Can anyone recommend a good installer in either westchester or rockland county, NY? Also what did you pay for a 335ix?


----------



## Darrenbmw (Jun 15, 2007)

waiter said:


> My dealer swears by this film. The cost is $750 for the front and side mirrors. Seems like a good idea in theory by protecting from rocks, etc. Anybody try it and have good or bad results?


I had it done by a professional AFTER I left the dealership as I did my entire front bumper, hood (24 inches, not 18), mirrors, side doors, panels and it was a total of about 1100.00. But, others on here have said make SURE the person knows what they are doing, and I cannot stress that 'enough'. If it's the dealership, you shouldn't have to worry as they should back up their product. I had originally hired a guy who seemed very professional, had great references, but only 1.5 years experience, and he used a pre-cut kit, but it was the wrong kit, and it looked terrible, so I had to pay the 2nd guy money to take it OFF, and then do it right. So, that is why mine cost 1100.00 or it would have been about 850.00. But, in order to get an appointment with him it took a week to get it done and that stuff sticks good.
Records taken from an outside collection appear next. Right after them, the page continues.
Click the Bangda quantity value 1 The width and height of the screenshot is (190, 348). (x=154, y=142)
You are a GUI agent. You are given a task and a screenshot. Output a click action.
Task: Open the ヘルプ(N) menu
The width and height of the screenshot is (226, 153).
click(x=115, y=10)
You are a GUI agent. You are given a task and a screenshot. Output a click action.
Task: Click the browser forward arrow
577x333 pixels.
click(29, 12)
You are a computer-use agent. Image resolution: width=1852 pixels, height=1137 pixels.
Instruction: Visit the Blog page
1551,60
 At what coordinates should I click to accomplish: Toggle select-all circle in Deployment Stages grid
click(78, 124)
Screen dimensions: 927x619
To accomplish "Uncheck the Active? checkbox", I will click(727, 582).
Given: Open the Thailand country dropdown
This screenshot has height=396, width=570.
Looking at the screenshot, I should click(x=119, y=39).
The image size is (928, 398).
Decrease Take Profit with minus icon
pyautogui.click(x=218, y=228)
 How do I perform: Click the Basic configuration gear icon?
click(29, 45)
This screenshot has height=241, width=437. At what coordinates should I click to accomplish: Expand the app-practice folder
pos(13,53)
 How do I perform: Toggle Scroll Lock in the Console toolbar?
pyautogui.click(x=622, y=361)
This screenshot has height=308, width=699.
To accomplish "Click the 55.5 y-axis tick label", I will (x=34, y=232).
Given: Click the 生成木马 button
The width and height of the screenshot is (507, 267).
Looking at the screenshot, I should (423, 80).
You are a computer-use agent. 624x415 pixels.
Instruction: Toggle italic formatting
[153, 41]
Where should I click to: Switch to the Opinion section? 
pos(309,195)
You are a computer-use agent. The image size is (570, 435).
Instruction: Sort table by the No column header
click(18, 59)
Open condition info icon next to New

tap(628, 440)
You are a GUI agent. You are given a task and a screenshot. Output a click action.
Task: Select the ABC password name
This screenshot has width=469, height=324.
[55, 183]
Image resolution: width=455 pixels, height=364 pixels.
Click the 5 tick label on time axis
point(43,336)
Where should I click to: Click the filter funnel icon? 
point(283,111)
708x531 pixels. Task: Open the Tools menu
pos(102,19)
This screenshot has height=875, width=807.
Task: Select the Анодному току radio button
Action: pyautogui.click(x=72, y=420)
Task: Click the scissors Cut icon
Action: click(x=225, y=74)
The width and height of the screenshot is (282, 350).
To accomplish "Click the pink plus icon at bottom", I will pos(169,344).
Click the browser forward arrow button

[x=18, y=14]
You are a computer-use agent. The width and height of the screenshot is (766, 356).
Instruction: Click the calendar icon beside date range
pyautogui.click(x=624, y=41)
Long story short, my car looks flawless, and you can't even see any lines ANYWHERE. He has been doing it like 12 years or something and he does use the 3M product. He is the "only" person that Mercedes, Lexus and Acura use here in the Twin Cities, so he was kind to do mine on the side. Well, kind meaning he got paid well too.  But, he sure could have said no, as he wasn't hurting for the business.

It took about 3 hours to get OFF the first kit that was put on very poorly, but once that was done and he was able to prep the car for the application of the new bra, it went relatively quickly.

His install, literally has ONE line and that is it. It's across the hood at about 24 inches, and from about 5 feet away you can still see it, but you have to look, and personally it does not bother me in the slightest as I know I won't get dings in the paint. He has no seams anywhere, and even took OFF the BMW logo on the hood so there wouldn't be a circle around that too .. he was phenomenal.

Moral: GET SOMEONE WHO KNOWS what they are doing. I love it and wouldn't think of having a car without it. I've seen some Lexus cars at the dealership that had it on for 4 to 5 years, and they took it off to see the paint condition and it looked BRAND NEW. This stuff really is amazing. 

Best of Luck to you ..


----------



## motion (Feb 3, 2006)

do the whole hood if your gal / wife lets you. I love not seeing the line and makes it much much easier for me to clean without worrying bout getting wax on it.


----------



## taxdr1965 (Dec 4, 2007)

I just had it done yesterday in rockland county. Came out real nice. I have pics if you like. I never had it done on amy of my previous cars, but I remember the front end was always messed up within a year, since I live in the NY metro area.


----------



## Bill-SD (Feb 18, 2002)

motion said:


> do the whole hood if your gal / wife lets you. I love not seeing the line and makes it much much easier for me to clean without worrying bout getting wax on it.


Totally agree! That's what I did and I'm very glad. I was preparing myself to deal with the hood line, when I askes the installer how much extra the whole hood would be. I forget how much extra it was, but in the scheme of things, it wasn't too much. I did the whole fenders too. Very glad I went that route!


----------



## Unco Mikie (Mar 18, 2010)

*Invisible Bra*

:yikes:It sounds like you had some extensive work done. All I am looking for is something to protect the hood, bumpers, and perhaps the mirrors. Can you tell me which company you uses?


NTB said:


> Just had my hood, mirrors, front bumper, headlights, and door edges done for $1,100 with the precut 3M film.
> 
> Talked to the installer for a few hours about the install process.
> 
> ...


----------